It is also important to keep the identified purpose of the stay power – to preserve the efficacy of the hearing and review process – at the forefront. That objective is arguably captured in the reference in Scott to the risk of the hearing being rendered nugatory, but that consideration should not be weighed in the same way as the others.
With those qualifications, I will use the framework in Scott to deal with the application for a stay in this case.
PROSPECTS OF SUCCESS
The Tribunal is not in a position to undertake a detailed evaluation of the merits of the applicant’s case. The review process is at an early stage, and it is inappropriate to conduct a mini-trial to assess prospects. Having said that, it is generally true that a case with obvious merit is more likely to attract the exercise of the discretion. Conversely, an obviously weak case will weigh against the exercise of the discretion.
The applicant referred to a number of matters in paragraphs [15]-[17] of his written submissions which he says suggest reasonable prospects of success. In oral submissions, Mr Beaumont said the applicant acknowledged a number of shortcomings in his operation that prompted the regulatory action but pointed out most (if not all) of the matters of concern were remediated before the hearing in front of the delegate. Mr Beaumont added the applicant did not agree with ASIC about the seriousness of some of the findings made against him. The applicant also disputed at least one other important finding about the failing to act in the best interests of client. In any event, Mr Beaumont pointed out conditions that had been placed on the AFSL in response to the concerns had since been lifted in apparent recognition of the applicant’s progress. Mr Beaumont also pointed out there was no suggestion of recklessness or dishonesty, and there was no evidence of any of the affected clients suffering an actual loss.
Mr Beaumont readily acknowledged that success in these proceedings was a relative concept. The applicant was banned for two years; Mr Beaumont said the Tribunal might still make adverse findings but agree that a two-year ban was excessive and disproportionate. Mr Knowles, who appeared for ASIC, agreed there was no evidence of dishonesty or recklessness before the delegate, and acknowledged the delegate had not found evidence of a client suffering loss – although Mr Knowles pointed out evidence of loss may yet be found and introduced in the course of the Tribunal’s de novo review. Mr Knowles also suggested the delegate’s concerns that the shortcomings in question pointed to a lack of commitment to compliance. That is more worrying.

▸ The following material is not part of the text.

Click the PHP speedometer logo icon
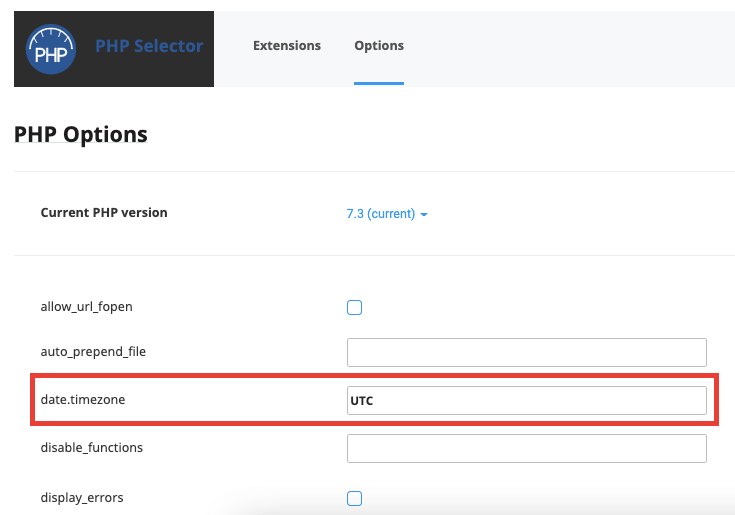This screenshot has height=515, width=735. pos(50,49)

From this vantage point, it appears there may be some dispute over the factual findings, but the most hotly contested aspect will be whether a banning order is appropriate, and the duration of any such order. I am satisfied the applicant has an arguable case. It is difficult to be more precise than that. It follows this consideration does not count heavily for or against the exercise of the discretion.
THE CONSEQUENCES FOR THE APPLICANT
The applicant will be entitled to continue providing financial services subject to any condition I impose if I order the stay. That assumes the licence-holder does not cancel his authorisation. Mr Betalli says the licence holder will certainly cancel the authorisation if the Tribunal does not order a stay. In his statement, he says the licence-holder would be unlikely to re-issue the authority even if the applicant were successful at the final hearing. Mr Knowles said in oral submissions that the applicant’s evidence on this issue was effectively conjecture. Mr Knowles said the licence-holder might cancel (or not cancel) the authorisation in any event.

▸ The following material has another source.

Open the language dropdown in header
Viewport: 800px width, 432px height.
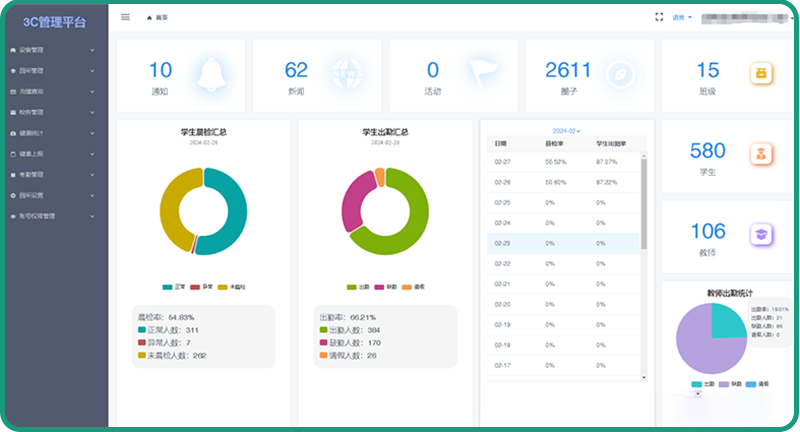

Mr Betalli also explained in his statement that he was eligible to be a registered as a tax agent by the Tax Practitioners Board (the Board) because he was a member of a professional association, the Self-Managed Superannuation Funds Association. He said his membership of the association was (or would be) cancelled following the reviewable decision. If his membership of the SMSF Association was cancelled, his registration as a tax practitioner would presumably be cancelled by the Board in due course. But he said the constitution of the SMSF Association permitted the governing body to reinstate membership notwithstanding a banning order. The applicant appears to be confident that a stay order from this Tribunal would count in his favour if he were to ask the governing body of the SMSF Association to reinstate (or not cancel) his membership.
Mr Knowles argued it would not be appropriate for the Tribunal to order a stay in order to provide the applicant with a bargaining chip in his dealings with his professional association or another regulatory body. I agree it would be inappropriate to order a stay with that end in mind. Mr Knowles also pointed out the applicant’s argument embodied several contingencies: the applicant assumes a stay will put him in a strong position to attract the exercise of a discretion which would in turn satisfy the Board that no action ought to be taken (at least for now) in respect of his registration as a tax practitioner. There is force to Mr Knowles’ criticism.
There is certainly no guarantee that ordering a stay will preserve Mr Betalli’s registration as a tax practitioner. But if he does become ineligible to practice in that capacity, his business may have to close. The applicant is the supervising tax agent and I was told none of the other staff would be suitable to undertake that role. That leaves the possibility the applicant might recruit somebody in the short term.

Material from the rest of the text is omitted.